The Hawaii Tribune-Herald has published a piece, “Pot growers given light sentences“, emphasizing the light-sentencing usually faced by Marijuana growers on the Big Island.
“A 50-year-old Ainaloa man was sentenced Wednesday to 30 days in jail for growing marijuana,” the article begins. “Hilo Circuit Judge Greg Nakamura ruled that Edwin Robert Lively can serve his jail time on weekends.”
Badda-bing.
The Tribune-Herald seems to want its readers to calm down over the latest Hawaii State Marijuana Eradication effort. With all this light-sentencing going on, you’d think Marijuana enforcement is no big deal. Well, that’s a relief! Farmers still get jail time for growing plants, but not really all that much — as long as they cop the plea.
And if they don’t cop the plea? Try 20 years in a state penitentiary.
Has anyone at the Tribune-Herald noticed that sentencing of this sort puts an inordinate amount of power into the hands of prosecutors? And what a time saver! No one ever goes to trial, because the penalties for conviction are simply Draconian.
I am disappointed that the Tribune-Herald neglected to point out that “copping the plea” usually means entering a plea of “guilty”.

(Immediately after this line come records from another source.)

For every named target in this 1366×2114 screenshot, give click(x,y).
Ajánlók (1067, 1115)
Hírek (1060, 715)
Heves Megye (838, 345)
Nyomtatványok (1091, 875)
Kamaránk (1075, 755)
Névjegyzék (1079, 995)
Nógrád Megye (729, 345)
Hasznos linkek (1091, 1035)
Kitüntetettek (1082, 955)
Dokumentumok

A plea of “guilty” is all the DEA and police require to legally seize the homes of local farmers — and to hold them for a stiff ransom under forfeiture laws.
In one case I am personally aware of, a homeowner copped the plea of guilty, whereupon his home was seized by the government.
Then they offered it back to him for mere $70,000. It was that, or the street.
BTW, has anyone noticed that the State of Hawaii is paying for the latest Marijuana Eradication project?
I wonder where the State of Hawaii gets money for Marijuana Eradication at a time when civil servants and school children state-wide have been “furloughed on Fridays” for the last two years?
I wish the Herald-Tribune would spend more time investigating these details instead of publishing apology pieces for The Drug War.